Dawn comes during a break in the rain, building from one lone cardinal to a phoebe singing contest to a mob of crows. From the pipe under the road, a winter wren’s soft cascade.
Dark and overcast at dawn. The creek has subsided—a hubbub rather than a roar. The cardinal who roosts in the red cedar next to the house calls once at 6:03 and goes back to sleep.
The all-night rain doesn’t let up for dawn. The dim light spreads from the southeast, where the waning moon must be, to the east. It’s April. Fools and poets rejoice.
Red dawn with a moon like a searchlight sinking into the powerline cut. The cardinal debuts a new call with what sounds like a glottal stop in the middle: chee-er, chee-er.
Foggy at dawn with sound out of the east—the quarry instead of the interstate. Gray-green lichens glow on the rain-darkened trunks of sweet birches all along the edge of the woods.

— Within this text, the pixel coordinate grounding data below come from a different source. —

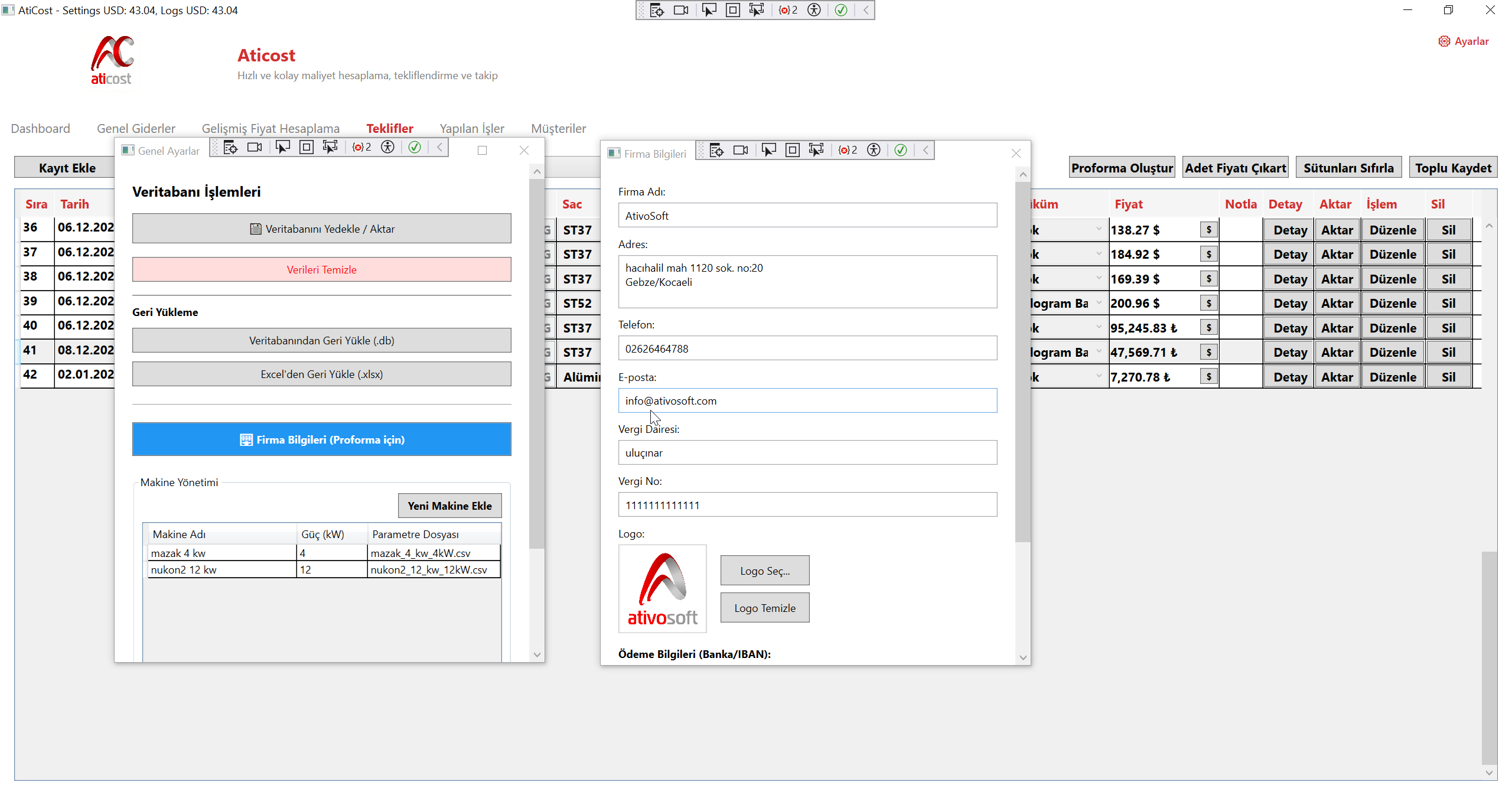Toggle the $ currency button on the 95,245.83 ₺ row
This screenshot has width=1512, height=795.
(x=1208, y=328)
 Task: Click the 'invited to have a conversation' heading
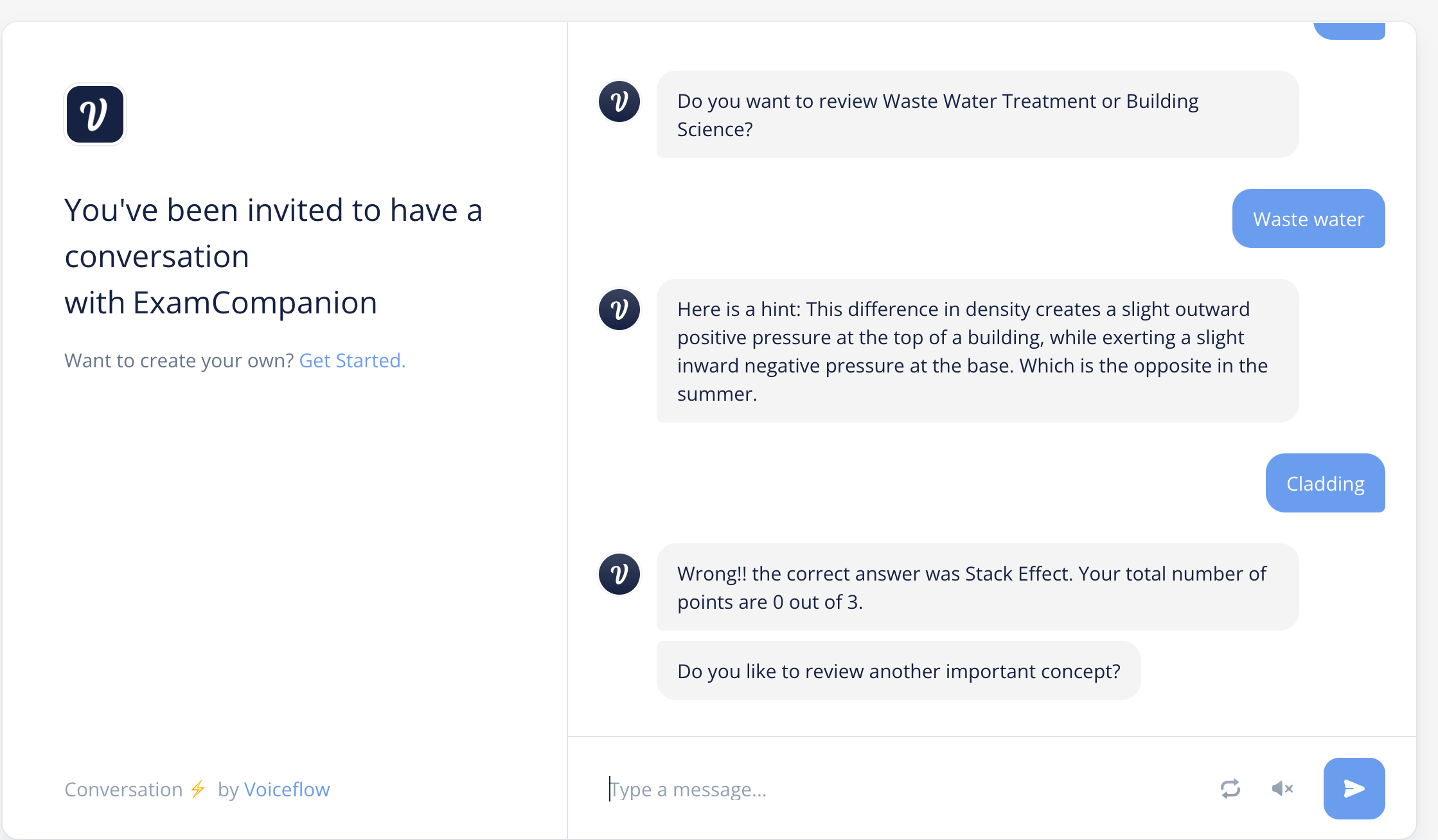[x=274, y=256]
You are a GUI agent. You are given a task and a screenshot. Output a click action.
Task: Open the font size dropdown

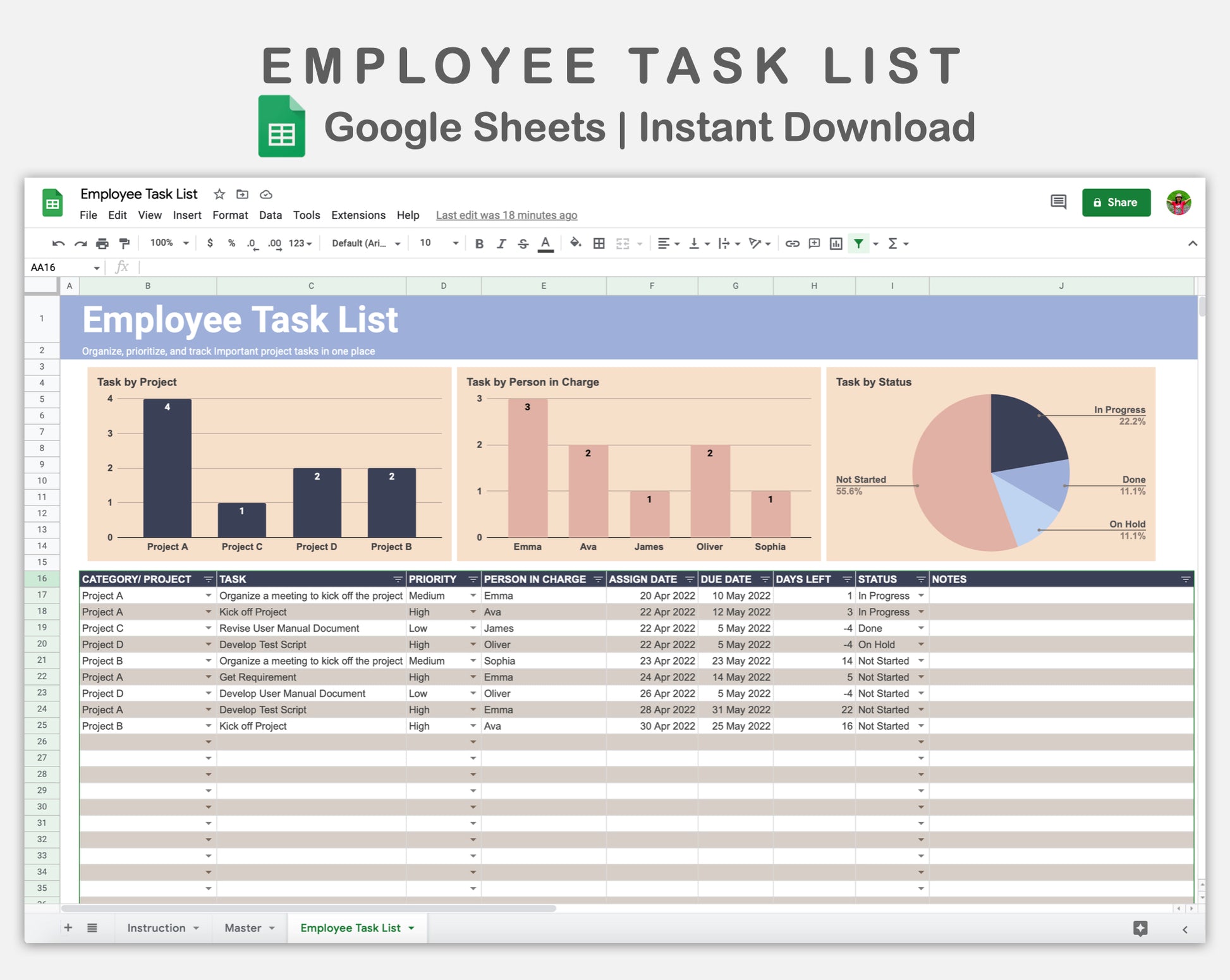(x=455, y=244)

Through two hats and a hood, the wind’s bitter whisper reaches my ear. Odd moans and creaking sounds issue from the trees, whose dark silhouettes stretch between two absences. Then first light and the cooing of doves.
Cold and still all the way to the stars, which are just beginning to fade. A barred owl calls once. The hesitant footfalls of a deer coming down to drink.
A song sparrow singing at first light as if it were March already. A quiet trickle from the spring. The moon gapes through the treetops, pale and hollowed out.